(Stored data entries)
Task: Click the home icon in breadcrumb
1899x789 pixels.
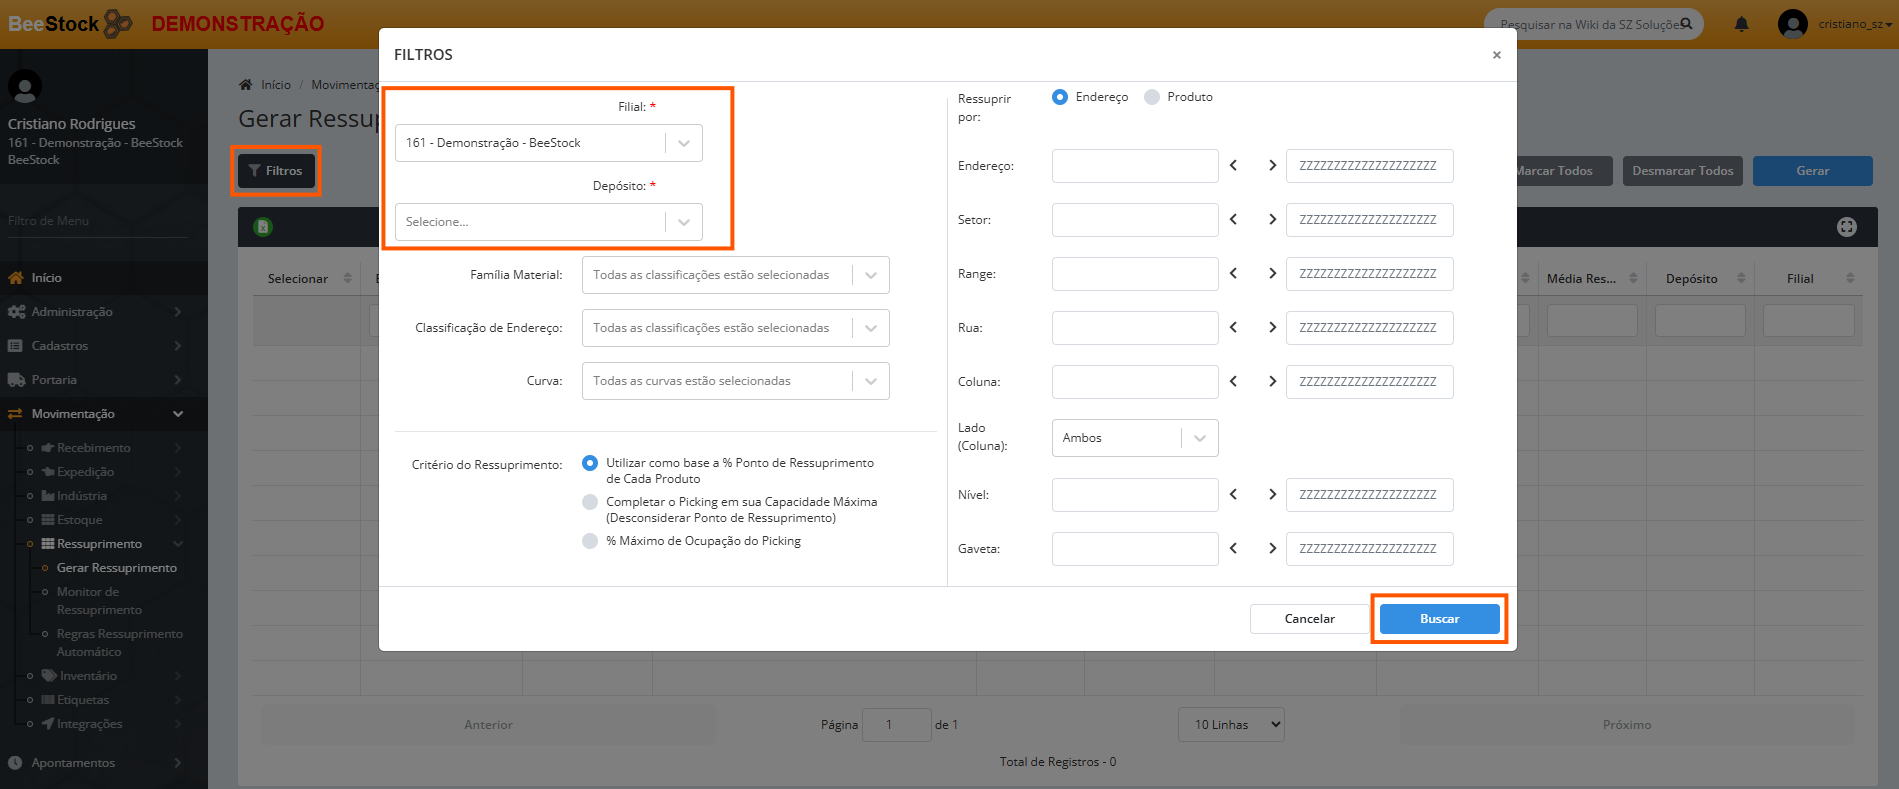Action: pos(246,85)
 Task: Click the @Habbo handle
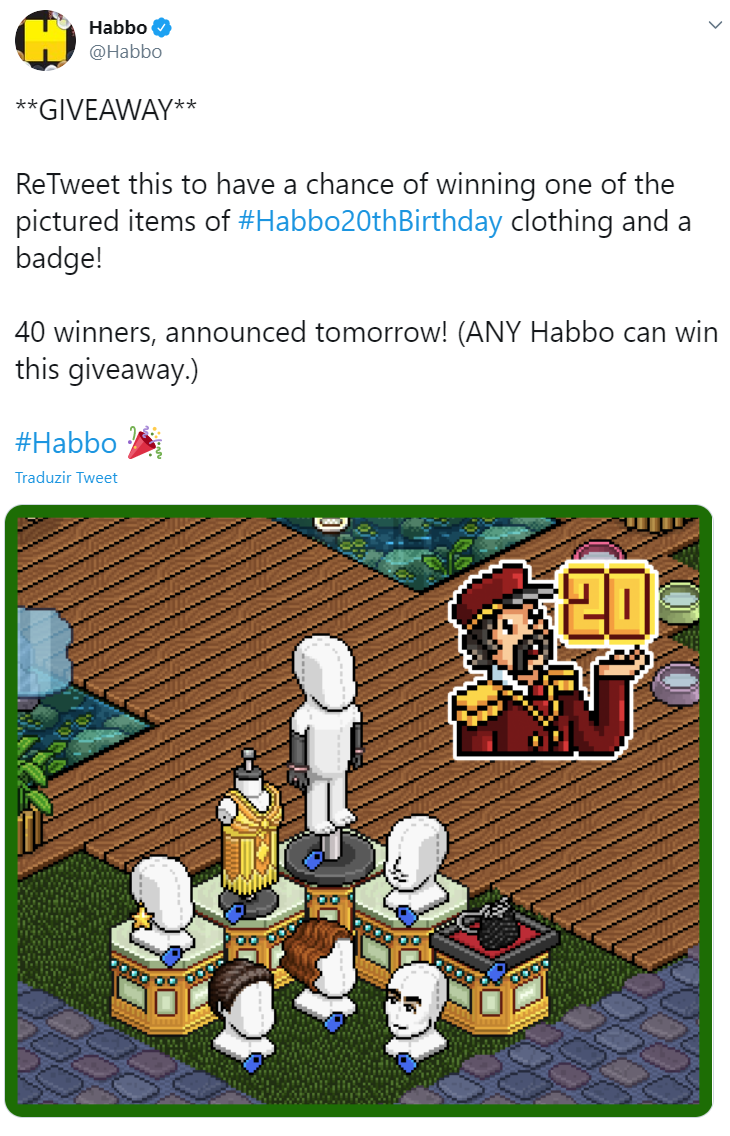coord(125,52)
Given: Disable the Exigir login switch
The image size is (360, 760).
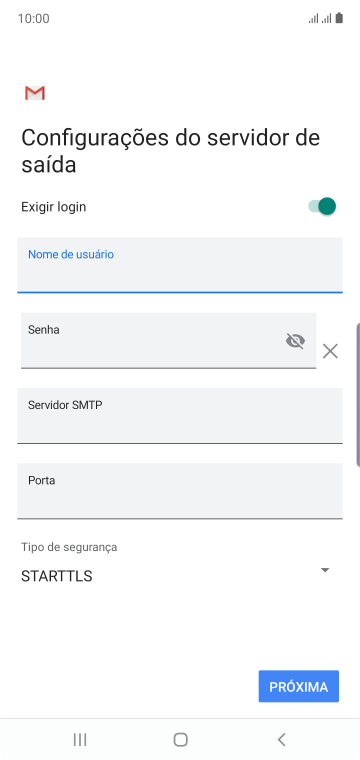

WORK INSTRUCTIONS. Go through the data and return every word of it verbatim, leaving out the pictures.

EXERCISE RESULT.
Task: Click the home icon in breadcrumb
1899x789 pixels.
Action: pos(246,85)
 Task: Click the @Habbo handle
coord(125,52)
Given: Disable the Exigir login switch
The image size is (360, 760).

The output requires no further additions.